- Selected text -
GenAIHub
← Back to Technical Section

Content Filtering

Detecting & Blocking Harmful, Toxic, or Inappropriate Content in LLM Applications

What is Content Filtering?

Content filtering in LLM applications involves detecting, classifying, and blocking harmful, toxic, or inappropriate content in both user inputs and AI-generated outputs. It's essential for creating safe, trustworthy AI experiences while meeting regulatory and brand safety requirements.

"Content moderation is essential for AI systems interacting with users. Without proper filtering, LLMs can generate harmful content, be manipulated to produce policy-violating outputs, or amplify existing biases."

Toxicity

Hate, harassment, threats

NSFW

Adult, explicit content

Illegal

Illegal activities, violence

Misinformation

False claims, propaganda

Harmful Content Categories

Category Description Examples Action
Hate Speech Attacks based on protected characteristics Racism, sexism, religious discrimination Block
Violence Threats, graphic violence, self-harm Threats, instructions for harm Block
Sexual Content Explicit or suggestive material Adult content, solicitation Block
Harassment Bullying, intimidation, stalking Personal attacks, doxxing Block
Dangerous Activities Instructions for harm or illegal acts Weapons, drugs, hacking Block
Profanity Strong language, obscenities Curse words, vulgar language Warn/Filter
Spam/Scams Fraudulent or deceptive content Phishing, get-rich-quick schemes Block

Filtering Approaches

Keyword/Pattern Blocklists

Simple lists of banned words, phrases, or regex patterns. Fast but easily bypassed with misspellings, leetspeak, or creative wording.

- What you have to do -
Duplicate the whole content filtering page word for word. The rows that come next are separate material and have no connection to the content filtering text.

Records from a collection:
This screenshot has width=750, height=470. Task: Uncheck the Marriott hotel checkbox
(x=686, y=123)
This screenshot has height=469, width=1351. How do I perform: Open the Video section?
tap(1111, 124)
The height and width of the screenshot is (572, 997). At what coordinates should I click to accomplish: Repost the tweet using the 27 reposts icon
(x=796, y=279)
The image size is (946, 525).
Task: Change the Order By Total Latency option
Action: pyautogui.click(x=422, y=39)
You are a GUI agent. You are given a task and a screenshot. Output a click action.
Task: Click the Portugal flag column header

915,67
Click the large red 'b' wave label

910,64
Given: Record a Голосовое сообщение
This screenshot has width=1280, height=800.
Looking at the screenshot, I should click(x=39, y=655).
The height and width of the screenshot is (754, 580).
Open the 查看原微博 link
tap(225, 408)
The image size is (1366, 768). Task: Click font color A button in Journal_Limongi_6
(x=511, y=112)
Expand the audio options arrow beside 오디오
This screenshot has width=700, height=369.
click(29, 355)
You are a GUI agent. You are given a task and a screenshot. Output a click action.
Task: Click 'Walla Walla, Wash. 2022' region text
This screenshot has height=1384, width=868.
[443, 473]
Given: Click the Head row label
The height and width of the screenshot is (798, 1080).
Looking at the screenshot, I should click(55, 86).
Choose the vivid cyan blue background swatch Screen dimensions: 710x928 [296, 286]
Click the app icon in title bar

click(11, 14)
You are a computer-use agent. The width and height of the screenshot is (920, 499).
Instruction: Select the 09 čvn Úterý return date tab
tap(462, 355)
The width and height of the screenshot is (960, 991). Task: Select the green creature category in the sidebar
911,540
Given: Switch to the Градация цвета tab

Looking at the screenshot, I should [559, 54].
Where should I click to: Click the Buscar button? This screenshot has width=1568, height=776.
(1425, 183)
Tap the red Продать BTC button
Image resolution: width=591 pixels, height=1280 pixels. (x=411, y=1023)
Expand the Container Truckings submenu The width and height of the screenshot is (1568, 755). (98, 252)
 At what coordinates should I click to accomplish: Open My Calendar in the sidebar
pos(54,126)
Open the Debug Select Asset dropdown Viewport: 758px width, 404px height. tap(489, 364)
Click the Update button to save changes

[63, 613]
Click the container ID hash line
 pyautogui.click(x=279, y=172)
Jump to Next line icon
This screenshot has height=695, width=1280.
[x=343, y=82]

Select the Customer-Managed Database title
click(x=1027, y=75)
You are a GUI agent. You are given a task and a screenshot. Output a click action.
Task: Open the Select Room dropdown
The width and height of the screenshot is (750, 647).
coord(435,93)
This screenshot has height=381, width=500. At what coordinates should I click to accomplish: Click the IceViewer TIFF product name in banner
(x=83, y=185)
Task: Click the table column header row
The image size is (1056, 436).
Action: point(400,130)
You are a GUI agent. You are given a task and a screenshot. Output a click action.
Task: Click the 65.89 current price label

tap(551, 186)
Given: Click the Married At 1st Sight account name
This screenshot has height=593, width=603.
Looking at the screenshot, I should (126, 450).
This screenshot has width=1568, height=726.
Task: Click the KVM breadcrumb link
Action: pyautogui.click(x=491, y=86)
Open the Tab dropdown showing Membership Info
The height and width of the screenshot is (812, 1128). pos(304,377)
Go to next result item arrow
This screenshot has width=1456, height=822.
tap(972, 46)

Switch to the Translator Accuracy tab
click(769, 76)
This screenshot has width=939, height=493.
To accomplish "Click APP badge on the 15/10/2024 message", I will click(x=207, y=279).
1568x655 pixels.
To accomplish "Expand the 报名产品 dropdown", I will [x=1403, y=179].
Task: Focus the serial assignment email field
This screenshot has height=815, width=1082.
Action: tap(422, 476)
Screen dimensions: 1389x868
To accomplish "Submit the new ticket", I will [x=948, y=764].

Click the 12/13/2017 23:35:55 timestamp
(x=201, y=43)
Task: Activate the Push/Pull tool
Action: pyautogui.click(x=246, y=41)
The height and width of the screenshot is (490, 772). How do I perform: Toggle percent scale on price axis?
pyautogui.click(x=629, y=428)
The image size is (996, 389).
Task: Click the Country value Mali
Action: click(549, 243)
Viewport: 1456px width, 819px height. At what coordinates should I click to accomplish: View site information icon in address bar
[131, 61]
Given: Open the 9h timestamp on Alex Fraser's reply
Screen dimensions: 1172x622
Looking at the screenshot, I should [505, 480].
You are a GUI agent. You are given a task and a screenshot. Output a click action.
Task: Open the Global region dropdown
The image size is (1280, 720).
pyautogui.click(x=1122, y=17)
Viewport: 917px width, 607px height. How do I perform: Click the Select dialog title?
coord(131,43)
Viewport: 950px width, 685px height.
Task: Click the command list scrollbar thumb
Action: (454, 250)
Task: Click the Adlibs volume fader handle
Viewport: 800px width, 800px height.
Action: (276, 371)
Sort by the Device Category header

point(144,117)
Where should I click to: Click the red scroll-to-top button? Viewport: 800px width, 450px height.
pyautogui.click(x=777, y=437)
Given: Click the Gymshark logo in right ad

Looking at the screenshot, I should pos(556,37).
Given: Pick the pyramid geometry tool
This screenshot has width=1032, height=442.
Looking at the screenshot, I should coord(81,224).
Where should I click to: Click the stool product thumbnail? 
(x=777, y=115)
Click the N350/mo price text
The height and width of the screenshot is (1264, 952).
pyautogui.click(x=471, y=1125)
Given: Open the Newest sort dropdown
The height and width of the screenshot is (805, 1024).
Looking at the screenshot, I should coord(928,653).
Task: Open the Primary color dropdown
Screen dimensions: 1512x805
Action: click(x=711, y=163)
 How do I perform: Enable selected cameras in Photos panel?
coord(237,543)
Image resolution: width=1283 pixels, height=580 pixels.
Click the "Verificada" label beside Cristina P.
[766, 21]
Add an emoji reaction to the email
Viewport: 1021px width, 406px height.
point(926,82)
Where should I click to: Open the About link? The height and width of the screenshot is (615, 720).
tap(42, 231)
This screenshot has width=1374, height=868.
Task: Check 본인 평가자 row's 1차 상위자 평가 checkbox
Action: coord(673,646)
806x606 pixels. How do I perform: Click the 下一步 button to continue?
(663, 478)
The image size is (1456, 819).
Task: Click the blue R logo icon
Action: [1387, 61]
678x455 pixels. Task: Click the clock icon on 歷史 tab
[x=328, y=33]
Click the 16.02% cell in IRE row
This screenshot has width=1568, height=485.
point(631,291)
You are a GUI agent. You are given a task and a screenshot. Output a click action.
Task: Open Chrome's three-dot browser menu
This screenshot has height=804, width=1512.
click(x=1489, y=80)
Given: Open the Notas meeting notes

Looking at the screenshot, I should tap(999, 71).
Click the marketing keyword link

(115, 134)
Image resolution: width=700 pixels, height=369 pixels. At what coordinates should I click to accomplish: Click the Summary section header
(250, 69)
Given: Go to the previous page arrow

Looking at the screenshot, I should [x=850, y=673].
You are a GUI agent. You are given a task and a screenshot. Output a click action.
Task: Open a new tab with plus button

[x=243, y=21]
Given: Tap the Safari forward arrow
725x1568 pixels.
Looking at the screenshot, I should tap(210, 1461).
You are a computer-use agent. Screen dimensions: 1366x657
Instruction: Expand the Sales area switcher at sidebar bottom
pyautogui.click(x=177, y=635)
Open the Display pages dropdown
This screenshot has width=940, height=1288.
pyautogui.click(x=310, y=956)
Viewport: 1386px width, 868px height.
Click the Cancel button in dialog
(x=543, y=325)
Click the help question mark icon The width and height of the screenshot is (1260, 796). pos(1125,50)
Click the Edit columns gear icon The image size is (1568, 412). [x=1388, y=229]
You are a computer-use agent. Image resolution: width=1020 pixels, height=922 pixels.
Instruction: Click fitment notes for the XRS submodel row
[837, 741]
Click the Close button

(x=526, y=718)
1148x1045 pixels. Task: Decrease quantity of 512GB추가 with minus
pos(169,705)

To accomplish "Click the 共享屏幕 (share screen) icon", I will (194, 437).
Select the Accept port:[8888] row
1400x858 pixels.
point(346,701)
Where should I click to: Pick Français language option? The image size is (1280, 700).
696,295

- Answer to this problem -
GenAIHub
← Back to Technical Section

Content Filtering

Detecting & Blocking Harmful, Toxic, or Inappropriate Content in LLM Applications

What is Content Filtering?

Content filtering in LLM applications involves detecting, classifying, and blocking harmful, toxic, or inappropriate content in both user inputs and AI-generated outputs. It's essential for creating safe, trustworthy AI experiences while meeting regulatory and brand safety requirements.

"Content moderation is essential for AI systems interacting with users. Without proper filtering, LLMs can generate harmful content, be manipulated to produce policy-violating outputs, or amplify existing biases."

Toxicity

Hate, harassment, threats

NSFW

Adult, explicit content

Illegal

Illegal activities, violence

Misinformation

False claims, propaganda

Harmful Content Categories

Category Description Examples Action
Hate Speech Attacks based on protected characteristics Racism, sexism, religious discrimination Block
Violence Threats, graphic violence, self-harm Threats, instructions for harm Block
Sexual Content Explicit or suggestive material Adult content, solicitation Block
Harassment Bullying, intimidation, stalking Personal attacks, doxxing Block
Dangerous Activities Instructions for harm or illegal acts Weapons, drugs, hacking Block
Profanity Strong language, obscenities Curse words, vulgar language Warn/Filter
Spam/Scams Fraudulent or deceptive content Phishing, get-rich-quick schemes Block

Filtering Approaches

Keyword/Pattern Blocklists

Simple lists of banned words, phrases, or regex patterns. Fast but easily bypassed with misspellings, leetspeak, or creative wording.